Presidential search discussed with faculty

By Becca Clemons and Taylor Moak

The Presidential Search Committee and the Compensation Subcommittee of the Presidential Search Committee met Monday to discuss aspects of the search.

Committee Chairman Jim Stuckert opened the meeting of the search committee at 8:30 a.m. and quickly read a motion to move the meeting into closed session.

“The committee must go into closed session because open discussion of these candidates would violate their personal privacy rights,” Stuckert said, reading from a script.

The goal was to narrow down the search to one or a few candidates.

Board of Trustees Chairman Britt Brockman said the list had been narrowed to a much smaller field, but he would not say how many finalists remain.

He said the system of confidentiality has become the norm in searches of this kind.

The Compensation Subcommittee met to discuss which factors should be included in the next president’s compensation package, including bonuses, contract renewals, benefits and other considerations.

After reviewing recent articles from the Chronicle of Higher Education about presidential compensation, the committee went into closed session.

Brockman also spoke at the University Senate meeting Monday, updating faculty on the presidential search process and responding to questions.

“It’s an exciting time, and it’s also a historic time,” Brockman said, addressing nearly 100 faculty members.

As there are four faculty members on the search committee, Brockman said there should be no disconnect between the Board and the faculty.

“We’ve only had 12 moments like this in our nearly 150-year history,” Brockman said, emphasizing the importance of the search.

He said the partnership forged between the new president and the faculty will predict UK’s success in the future. He said that  the Top 20 Business Plan was discussed with every candidate interviewed. The academic needs across the entire campus were also an important part of discussion in the interviews.

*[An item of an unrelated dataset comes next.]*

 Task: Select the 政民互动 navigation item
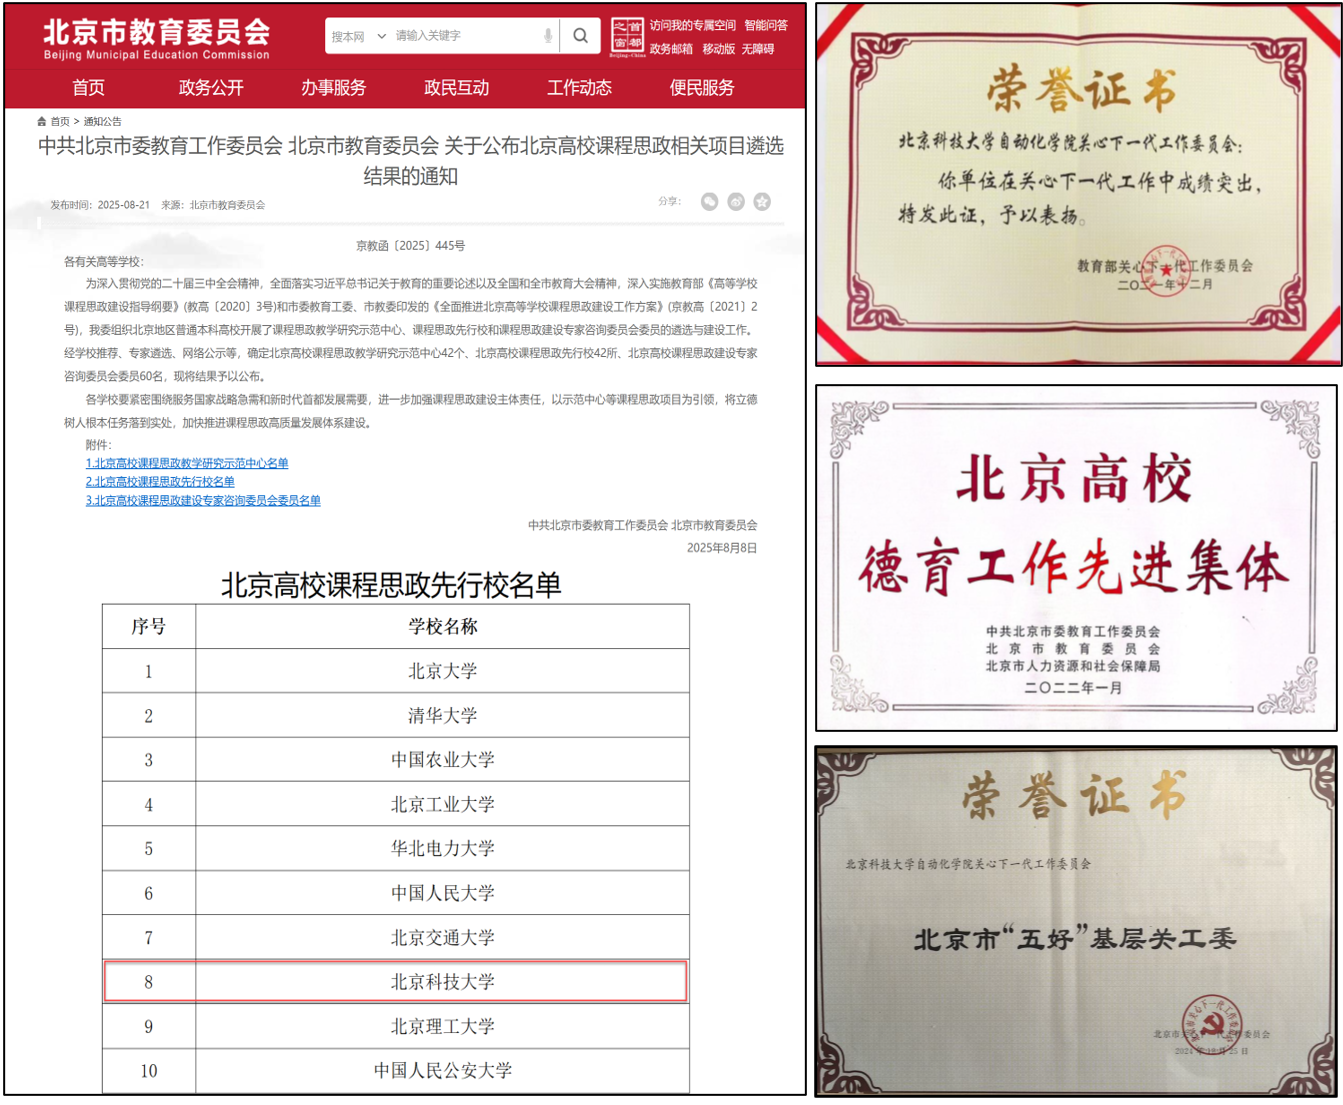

Brockman said the candidate pool has been diverse in terms of gender, race, ethnicity and breadth of experience, as some were from business and government fields.

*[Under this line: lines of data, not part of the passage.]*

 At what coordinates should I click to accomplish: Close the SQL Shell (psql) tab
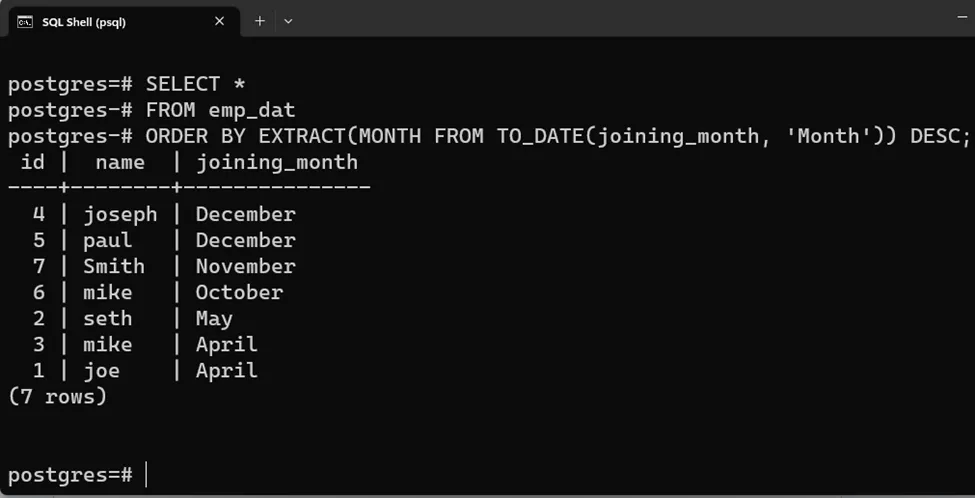[x=219, y=21]
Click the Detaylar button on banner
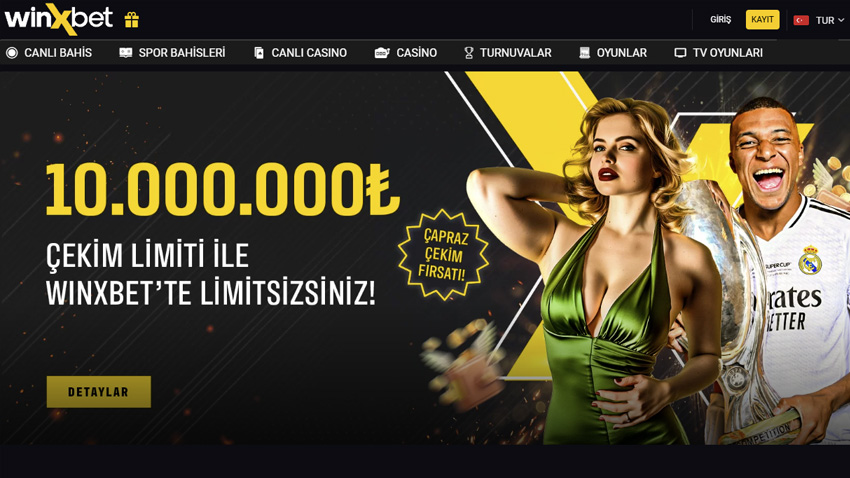This screenshot has width=850, height=478. point(99,392)
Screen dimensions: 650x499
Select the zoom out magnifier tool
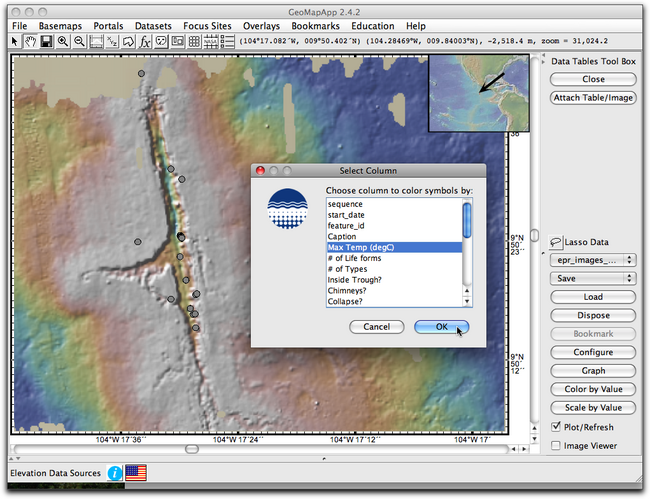pos(78,41)
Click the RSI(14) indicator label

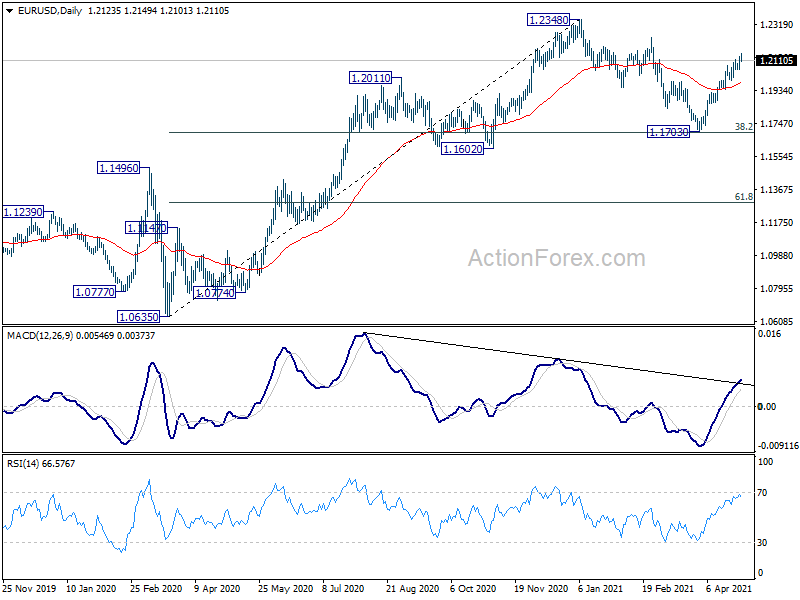pos(20,464)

Faculty members expressed concerns about dealing with upcoming changes, the system of evaluation for the president and the university’s budget.

In response to a question from a faculty member, Brockman said all remaining candidates have had academic experience as faculty.

“We still have another round of interviews where we can drill down a little further,” Brockman said.

On April 30, the Board of Trustees will begin interviewing finalists in northern Kentucky. Interviews will continue May 1, and the Board hopes to choose a single finalist that day. On May 2, the finalist and his or her spouse will visit the university and participate in forums with faculty, staff and student leaders.

Brockman said an online forum for quick feedback on the finalist is being prepared for that day.

Feedback will be forwarded to the Board for review on May 2 and May 3, where it will be discussed at the May 3 Board meeting. The trustees will then consider a formal offer for the candidate.